To further support this, it is possible to suggest that through professional participation, individuals may become more separate from their team-mates due to the competitiveness of the environment, such as team selection. Nicholls and Polman (2007) found that the England U-18 rugby team, indicated a wide range of stressors experienced by individual players, such as, making a physical error, receiving criticism from their coach/ parents, making a mental error, injury, and observing an opponent play well. The latter is representative of competition within a team, and indicates a separation from one another.
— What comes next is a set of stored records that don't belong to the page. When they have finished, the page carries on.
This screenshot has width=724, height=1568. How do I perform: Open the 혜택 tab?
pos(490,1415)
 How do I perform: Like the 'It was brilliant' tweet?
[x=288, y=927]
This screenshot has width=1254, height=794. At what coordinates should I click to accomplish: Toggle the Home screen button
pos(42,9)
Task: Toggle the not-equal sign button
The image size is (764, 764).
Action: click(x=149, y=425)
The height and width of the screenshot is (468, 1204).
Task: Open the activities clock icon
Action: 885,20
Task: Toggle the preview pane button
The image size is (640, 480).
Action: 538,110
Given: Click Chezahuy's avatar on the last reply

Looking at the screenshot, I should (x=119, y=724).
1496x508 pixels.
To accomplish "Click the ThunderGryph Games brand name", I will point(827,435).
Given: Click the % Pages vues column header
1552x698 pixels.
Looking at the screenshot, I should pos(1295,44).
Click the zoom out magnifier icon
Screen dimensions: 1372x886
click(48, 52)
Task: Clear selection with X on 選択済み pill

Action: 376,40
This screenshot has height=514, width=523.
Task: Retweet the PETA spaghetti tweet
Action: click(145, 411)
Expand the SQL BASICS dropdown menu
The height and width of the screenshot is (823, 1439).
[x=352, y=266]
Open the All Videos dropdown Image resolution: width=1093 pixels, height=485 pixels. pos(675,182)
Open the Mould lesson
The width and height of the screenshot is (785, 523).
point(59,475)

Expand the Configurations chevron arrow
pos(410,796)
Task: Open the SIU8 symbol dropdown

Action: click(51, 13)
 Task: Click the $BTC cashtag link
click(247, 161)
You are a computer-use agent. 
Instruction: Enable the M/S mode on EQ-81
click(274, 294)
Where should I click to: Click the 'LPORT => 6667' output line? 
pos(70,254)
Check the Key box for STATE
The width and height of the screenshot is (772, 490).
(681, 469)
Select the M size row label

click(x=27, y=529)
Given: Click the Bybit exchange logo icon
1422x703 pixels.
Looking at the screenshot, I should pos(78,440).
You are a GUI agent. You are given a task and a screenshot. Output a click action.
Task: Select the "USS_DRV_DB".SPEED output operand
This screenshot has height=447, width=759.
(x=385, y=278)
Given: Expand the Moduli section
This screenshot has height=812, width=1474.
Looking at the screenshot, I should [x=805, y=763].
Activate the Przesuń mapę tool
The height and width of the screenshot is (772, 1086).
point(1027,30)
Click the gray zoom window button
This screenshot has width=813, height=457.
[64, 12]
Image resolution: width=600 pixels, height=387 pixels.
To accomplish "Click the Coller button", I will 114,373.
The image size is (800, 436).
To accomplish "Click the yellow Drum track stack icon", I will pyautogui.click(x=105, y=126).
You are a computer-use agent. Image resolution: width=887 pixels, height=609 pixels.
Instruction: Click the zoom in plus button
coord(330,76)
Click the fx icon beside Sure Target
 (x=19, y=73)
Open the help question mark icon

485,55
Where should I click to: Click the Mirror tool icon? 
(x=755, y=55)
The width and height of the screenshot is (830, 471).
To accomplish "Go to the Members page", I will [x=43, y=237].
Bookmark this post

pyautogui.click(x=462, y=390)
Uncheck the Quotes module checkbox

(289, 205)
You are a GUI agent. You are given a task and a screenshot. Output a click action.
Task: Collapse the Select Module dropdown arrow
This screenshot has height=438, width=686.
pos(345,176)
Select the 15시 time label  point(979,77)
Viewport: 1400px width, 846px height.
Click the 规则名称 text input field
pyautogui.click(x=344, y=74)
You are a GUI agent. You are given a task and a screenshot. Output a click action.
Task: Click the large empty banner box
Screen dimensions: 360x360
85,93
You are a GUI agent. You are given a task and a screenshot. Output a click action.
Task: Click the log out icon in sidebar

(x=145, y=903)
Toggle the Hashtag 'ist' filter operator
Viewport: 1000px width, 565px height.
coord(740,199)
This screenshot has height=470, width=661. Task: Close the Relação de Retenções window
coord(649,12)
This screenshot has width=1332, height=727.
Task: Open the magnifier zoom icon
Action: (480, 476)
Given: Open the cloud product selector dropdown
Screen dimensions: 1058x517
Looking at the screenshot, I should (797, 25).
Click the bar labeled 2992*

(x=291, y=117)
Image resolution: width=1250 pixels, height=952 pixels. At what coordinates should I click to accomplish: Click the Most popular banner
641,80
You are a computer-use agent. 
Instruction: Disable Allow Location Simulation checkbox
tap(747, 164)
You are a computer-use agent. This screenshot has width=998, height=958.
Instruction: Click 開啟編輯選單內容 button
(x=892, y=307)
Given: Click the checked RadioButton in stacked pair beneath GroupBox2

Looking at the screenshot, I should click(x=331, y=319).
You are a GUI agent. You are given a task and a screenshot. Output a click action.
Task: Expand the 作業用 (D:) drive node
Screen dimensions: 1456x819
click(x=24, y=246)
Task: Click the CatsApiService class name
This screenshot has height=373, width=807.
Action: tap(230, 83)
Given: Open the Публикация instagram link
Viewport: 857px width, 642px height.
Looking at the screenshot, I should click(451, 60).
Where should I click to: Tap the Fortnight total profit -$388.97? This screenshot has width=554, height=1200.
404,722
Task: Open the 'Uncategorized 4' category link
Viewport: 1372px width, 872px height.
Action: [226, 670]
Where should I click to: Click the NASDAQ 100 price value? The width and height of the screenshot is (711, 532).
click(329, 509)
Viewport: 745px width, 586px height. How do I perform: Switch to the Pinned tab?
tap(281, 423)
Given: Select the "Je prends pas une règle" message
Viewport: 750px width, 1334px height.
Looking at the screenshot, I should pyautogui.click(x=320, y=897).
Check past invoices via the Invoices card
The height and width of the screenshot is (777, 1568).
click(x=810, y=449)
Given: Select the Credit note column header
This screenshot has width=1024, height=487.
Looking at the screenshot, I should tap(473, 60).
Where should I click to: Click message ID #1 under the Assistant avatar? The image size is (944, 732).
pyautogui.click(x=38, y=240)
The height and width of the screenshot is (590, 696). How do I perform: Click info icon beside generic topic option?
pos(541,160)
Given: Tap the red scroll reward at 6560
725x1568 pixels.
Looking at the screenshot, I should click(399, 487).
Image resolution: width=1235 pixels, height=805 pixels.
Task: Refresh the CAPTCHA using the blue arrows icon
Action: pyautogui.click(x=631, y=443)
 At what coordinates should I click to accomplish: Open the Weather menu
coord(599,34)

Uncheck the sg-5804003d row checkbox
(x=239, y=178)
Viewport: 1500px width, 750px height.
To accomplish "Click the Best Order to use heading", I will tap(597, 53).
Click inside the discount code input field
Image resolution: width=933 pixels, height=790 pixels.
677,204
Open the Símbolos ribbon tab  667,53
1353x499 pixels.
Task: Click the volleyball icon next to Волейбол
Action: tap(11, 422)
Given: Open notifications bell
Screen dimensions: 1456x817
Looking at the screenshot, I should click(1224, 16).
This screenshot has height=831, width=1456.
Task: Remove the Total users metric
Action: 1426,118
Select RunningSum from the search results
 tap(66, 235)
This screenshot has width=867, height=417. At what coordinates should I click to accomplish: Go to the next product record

A weakness within this study, did not account for gender differences. However, women’s motivation for rugby may be socially impaired as mentioned in Ezell (2009). Ezell (2009) found that women who were successful athletes at high school, but unable to compete at varsity level, in their chosen sports, turned to rugby. This would have detrimental effects to their motivation of participation in sport as they are not playing a sport in which they initially desired. This can be related to this study as the influence of parents proved to effect the participation of non-professional athletes, causing them to focus on other aspirations, such as, education. Ezell (2009) also mentions that the women’s rugby team found themselves stigmatised by outsiders as “butch lesbians.” Through the social lifestyle of women’s rugby, pressure increases in abundance, relative and not relative to performance. The causality of female motivation in rugby has not been studied, but can relate important information to gender differences between males and females motivation in rugby.